Friday, November 16, 2007

False Beliefs

Our reading from this Wednesday discussed theory of mind which is achieved by the age of 3 or 4. One of the important aspects of theory of mind is being able to understand intensions and actions of others and yourself, this is called false beliefs. Children can be tested if they are capable of false beliefs through a test called “misleading appearance” task. Children are lead to believe there is candy in a box but once they look in the box there are pencils inside. Five year olds say they expected there to be candy inside and believe that if other children looked in the box they would think there would be candy in the box also. Three year olds on the other hand say they always knew there were pencils inside and they believe that other children would know there would be pencils also. Another task that test false belief is “location change” task. The results are the same between five and three year olds.

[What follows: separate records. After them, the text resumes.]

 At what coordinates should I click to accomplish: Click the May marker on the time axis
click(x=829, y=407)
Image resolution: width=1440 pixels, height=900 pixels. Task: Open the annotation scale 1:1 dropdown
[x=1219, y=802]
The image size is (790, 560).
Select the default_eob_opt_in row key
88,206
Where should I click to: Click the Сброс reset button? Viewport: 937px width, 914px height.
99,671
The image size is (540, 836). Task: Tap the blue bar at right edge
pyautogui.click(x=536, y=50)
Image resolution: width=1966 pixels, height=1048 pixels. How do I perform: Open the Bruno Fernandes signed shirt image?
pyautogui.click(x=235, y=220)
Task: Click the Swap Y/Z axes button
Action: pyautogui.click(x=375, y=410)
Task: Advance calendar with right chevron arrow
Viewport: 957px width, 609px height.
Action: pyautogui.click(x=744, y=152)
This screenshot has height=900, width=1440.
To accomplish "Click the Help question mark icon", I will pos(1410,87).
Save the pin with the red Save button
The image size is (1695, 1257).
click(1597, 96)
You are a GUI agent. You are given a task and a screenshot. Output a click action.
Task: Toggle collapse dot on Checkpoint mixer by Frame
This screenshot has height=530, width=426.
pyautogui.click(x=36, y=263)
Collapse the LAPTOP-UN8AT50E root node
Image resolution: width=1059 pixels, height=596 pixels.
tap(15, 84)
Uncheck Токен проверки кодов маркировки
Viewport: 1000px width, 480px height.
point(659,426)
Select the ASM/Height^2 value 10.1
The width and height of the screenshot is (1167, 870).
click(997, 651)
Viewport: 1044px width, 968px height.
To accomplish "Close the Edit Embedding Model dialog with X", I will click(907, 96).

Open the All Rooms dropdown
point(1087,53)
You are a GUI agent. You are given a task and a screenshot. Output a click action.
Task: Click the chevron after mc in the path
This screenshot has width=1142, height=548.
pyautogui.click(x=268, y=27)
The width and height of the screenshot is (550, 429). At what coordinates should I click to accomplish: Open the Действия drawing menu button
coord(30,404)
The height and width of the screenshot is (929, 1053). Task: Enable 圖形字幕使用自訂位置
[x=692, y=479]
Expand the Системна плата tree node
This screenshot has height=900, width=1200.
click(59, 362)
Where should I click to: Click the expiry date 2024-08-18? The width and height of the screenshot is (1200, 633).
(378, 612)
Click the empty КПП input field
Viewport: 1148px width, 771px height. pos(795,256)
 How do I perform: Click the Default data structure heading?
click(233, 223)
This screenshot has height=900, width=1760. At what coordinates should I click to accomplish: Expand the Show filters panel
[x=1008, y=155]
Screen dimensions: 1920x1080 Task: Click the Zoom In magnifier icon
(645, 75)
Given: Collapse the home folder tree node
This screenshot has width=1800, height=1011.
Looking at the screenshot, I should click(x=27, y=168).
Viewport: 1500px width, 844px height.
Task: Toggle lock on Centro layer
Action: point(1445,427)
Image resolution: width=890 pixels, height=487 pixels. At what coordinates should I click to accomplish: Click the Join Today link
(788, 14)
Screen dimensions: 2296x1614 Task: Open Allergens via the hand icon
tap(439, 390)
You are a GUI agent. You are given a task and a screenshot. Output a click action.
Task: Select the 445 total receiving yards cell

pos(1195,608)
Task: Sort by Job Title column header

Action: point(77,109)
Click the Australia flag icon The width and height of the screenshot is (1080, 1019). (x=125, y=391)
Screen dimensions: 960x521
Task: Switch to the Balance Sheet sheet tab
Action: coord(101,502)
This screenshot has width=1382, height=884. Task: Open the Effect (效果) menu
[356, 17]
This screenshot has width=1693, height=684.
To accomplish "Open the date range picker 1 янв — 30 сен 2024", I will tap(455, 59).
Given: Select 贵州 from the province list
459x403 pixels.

In my Social Psychology class we talked about false beliefs and how adults still struggle with false belief tasks. One article I read, by Susan Birch and Paul Bloom, talked about the curse of knowledge can conflict with an adults reasoning of false beliefs. Birch and Bloom investigate if an adult has plausible knowledge of an event, is he or she capable of predicting another person’s false beliefs. The task was much similar to the way the test children’s false beliefs. Participants were randomly assigned to three different groups: ignorance, knowledge-plausible, or knowledge implausible. Participants were shown a picture of a girl holding a violin and standing by four containers. Each container was a different color: blue, purple, red, and green. The second picture they were shown was a different girl holding a violin and there were four of the same containers that were rearranged. Subjects were then told, ‘This is Vicki. She finishes playing her violin and puts it in the blue container. Then she goes outside to play. While Vicki is outside playing, her sister, Denise . . . .” Than they were told different things depending on which group they were in, “Ignorance: ‘‘moves the violin to another container.’’ Knowledge-plausible: ‘‘moves the violin to the red container.’’ Knowledge-implausible: ‘‘moves the violin to the purple container.’ The findings showed, that similar to children, an adult’s own knowledge makes it harder to reason others false beliefs and prediction of their actions, only when it is plausible knowledge. These finds concluded that one’s own knowledge can taint our abilities to reason what other people’s action and beliefs.
I get really excited when two of my classes discuss similar topics because you get different perspectives of the topic. False belief is a complex theory of the mind and the findings about adult’s capabilities on these tasks shed light on how children and adults social cognition isn’t much different.